TRIBUNNEWS.COM - Setelah era reformasi berjalan selama 19 tahun, kini mulai terasa perlunya penambahan wewenang kepada MPR.
Syaratnya adalah, penambahan wewenang yang diberikan kepada MPR, itu bersifat terbatas, tidak serta merta mengembalikan seluruh wewenang MPR, seperti saat orde baru.
Beberapa kewenangan yang pantas diberikan kepada MPR, itu adalah, kewenangan membuat ketetapan MPR, membuat haluan negara model GBHN, melanjutkan sosialisasi, mengkritisi kinerja eksekutif dan menafsir UUD NRI Tahun 1945.

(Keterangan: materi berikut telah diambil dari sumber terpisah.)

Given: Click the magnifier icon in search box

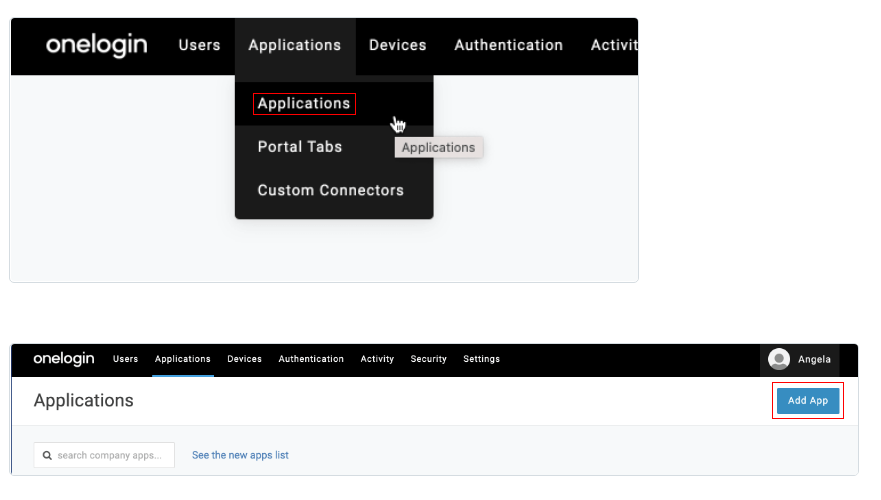Looking at the screenshot, I should pyautogui.click(x=47, y=455).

Sementara kewenangan meminta pertanggungan jawab MPR, tak perlu diberikan. Karena kewenangan tersebut terlalu politis, dan bisa memantik timbulnya pergulatan pendapat yang tidak sehat.
Itulah kesimpulan dialog MPR Rumah Kebangsaan, dengan nara sumber tunggal Ketua Fraksi PKB MPR RI Abdul Kadir Karding. Acara acara yang disiarkan langsung oleh radio swasta nasional, itu berlangsung di loby Ruang Delegasi, Gedung Nusantara V, Kamis (12/10). Tema yang dibahas pada dialog itu adalah menata Kewenangan MPR RI.
Tidak semua peninggalan orde baru, itu menurut Karding semuanya jelek. Tetapi ada juga sebagian peninggalan orba yang patut diteruskan, meskipun diawal reformasi kewenangan itu sudah dihilangkan.
"Kehilangan sebagian besar kewenangannya membuat MPR seolah menganggur saja. Praktis hanya kegiatan sosialisasi saja yang terus dilaksanakan MPR selama ini", kata Karding menambahkan.
Untuk menata kewenangan MPR, sesuai kajian yang sudah dilakukan selama ini tidaklah gampang. Dibutuhkan dukungan politik dari partai untuk merealisasikan rencana perubahan tahap ke lima UUD NRI 1945 menjadi nyata.